页面:
那么 PLEG 是如何知道新啟動了一個 infra 容器呢?它會定期重新列出節點上的所有容器(例如 docker ps),並與上一次的容器列表進行對比,以此來判斷容器狀態的變化。其實這就是 relist() 函數干的事情,盡管這種方法和以前的 Kubelet 輪詢類似,但現在只有一個線程,就是 PLEG。現在不需要所有的線程並發獲取容器的狀態,只有相關的線程會被喚醒用來同步容器狀態。而且 relist 與容器運行時無關,也不需要外部依賴,簡直完美。
下面我們來看一下 relist() 函數的內部實現。完整的流程如下圖所示:

注意圖中的 RPC 調用部分,后文將會拎出來詳細解讀。完整的源代碼在這里。
盡管每秒鍾調用一次 relist,但它的完成時間仍然有可能超過 1s。因為下一次調用 relist 必須得等上一次 relist 執行結束,設想一下,如果容器運行時響應緩慢,或者一個周期內有大量的容器狀態發生改變,那么 relist 的完成時間將不可忽略,假設是 5s,那么下一次調用 relist 將要等到 6s 之后。

相關的源代碼如下:
//// pkg/kubelet/kubelet.go - NewMainKubelet()
// Generic PLEG relies on relisting for discovering container events.
// A longer period means that kubelet will take longer to detect container
// changes and to update pod status. On the other hand, a shorter period
// will cause more frequent relisting (e.g., container runtime operations),
// leading to higher cpu usage.
// Note that even though we set the period to 1s, the relisting itself can
// take more than 1s to finish if the container runtime responds slowly
// and/or when there are many container changes in one cycle.

(来自数据源的记录)
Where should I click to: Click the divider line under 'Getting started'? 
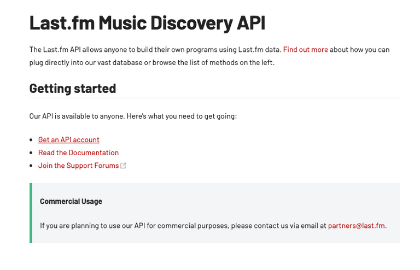pos(214,98)
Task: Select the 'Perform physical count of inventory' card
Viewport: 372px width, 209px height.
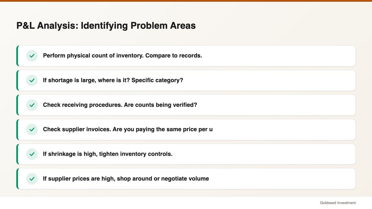Action: pos(186,56)
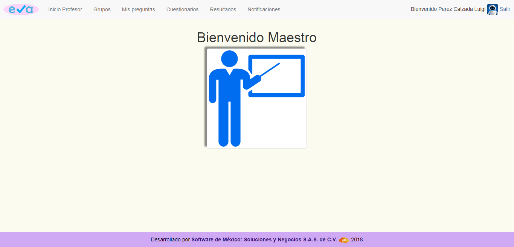The width and height of the screenshot is (514, 247).
Task: Click the pointer stick in the illustration
Action: [270, 70]
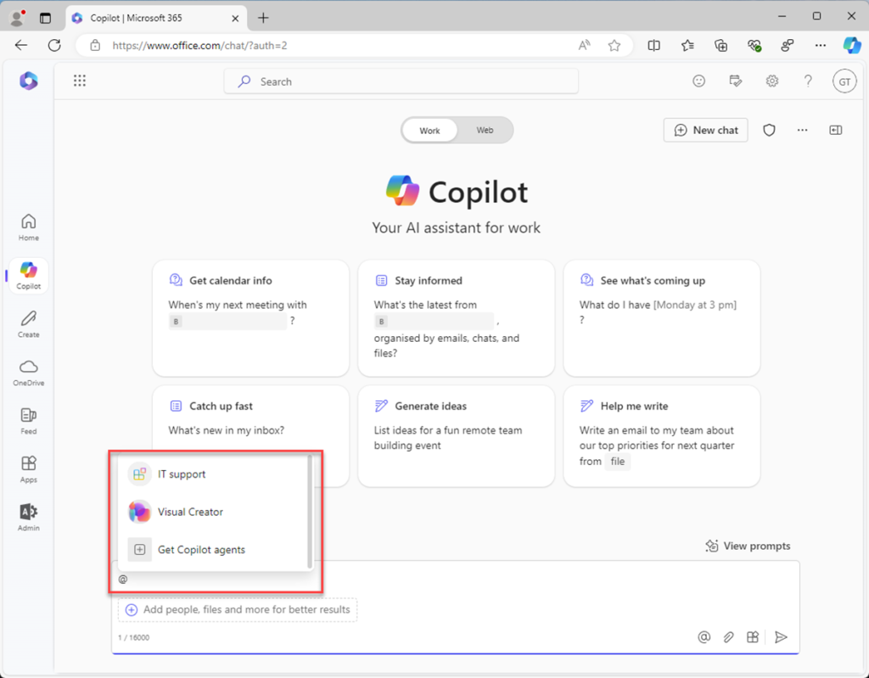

输出要求: 逐字摘录上方讲 PLEG 的页面中从“注意圖中的 RPC 調用部分,后文將會拎出來詳細解讀。完整的源代碼在這里。”到“in one cycle.”之间的文字，首尾两处都包括在内。

完整解答:
注意圖中的 RPC 調用部分,后文將會拎出來詳細解讀。完整的源代碼在這里。
盡管每秒鍾調用一次 relist,但它的完成時間仍然有可能超過 1s。因為下一次調用 relist 必須得等上一次 relist 執行結束,設想一下,如果容器運行時響應緩慢,或者一個周期內有大量的容器狀態發生改變,那么 relist 的完成時間將不可忽略,假設是 5s,那么下一次調用 relist 將要等到 6s 之后。

相關的源代碼如下:
//// pkg/kubelet/kubelet.go - NewMainKubelet()
// Generic PLEG relies on relisting for discovering container events.
// A longer period means that kubelet will take longer to detect container
// changes and to update pod status. On the other hand, a shorter period
// will cause more frequent relisting (e.g., container runtime operations),
// leading to higher cpu usage.
// Note that even though we set the period to 1s, the relisting itself can
// take more than 1s to finish if the container runtime responds slowly
// and/or when there are many container changes in one cycle.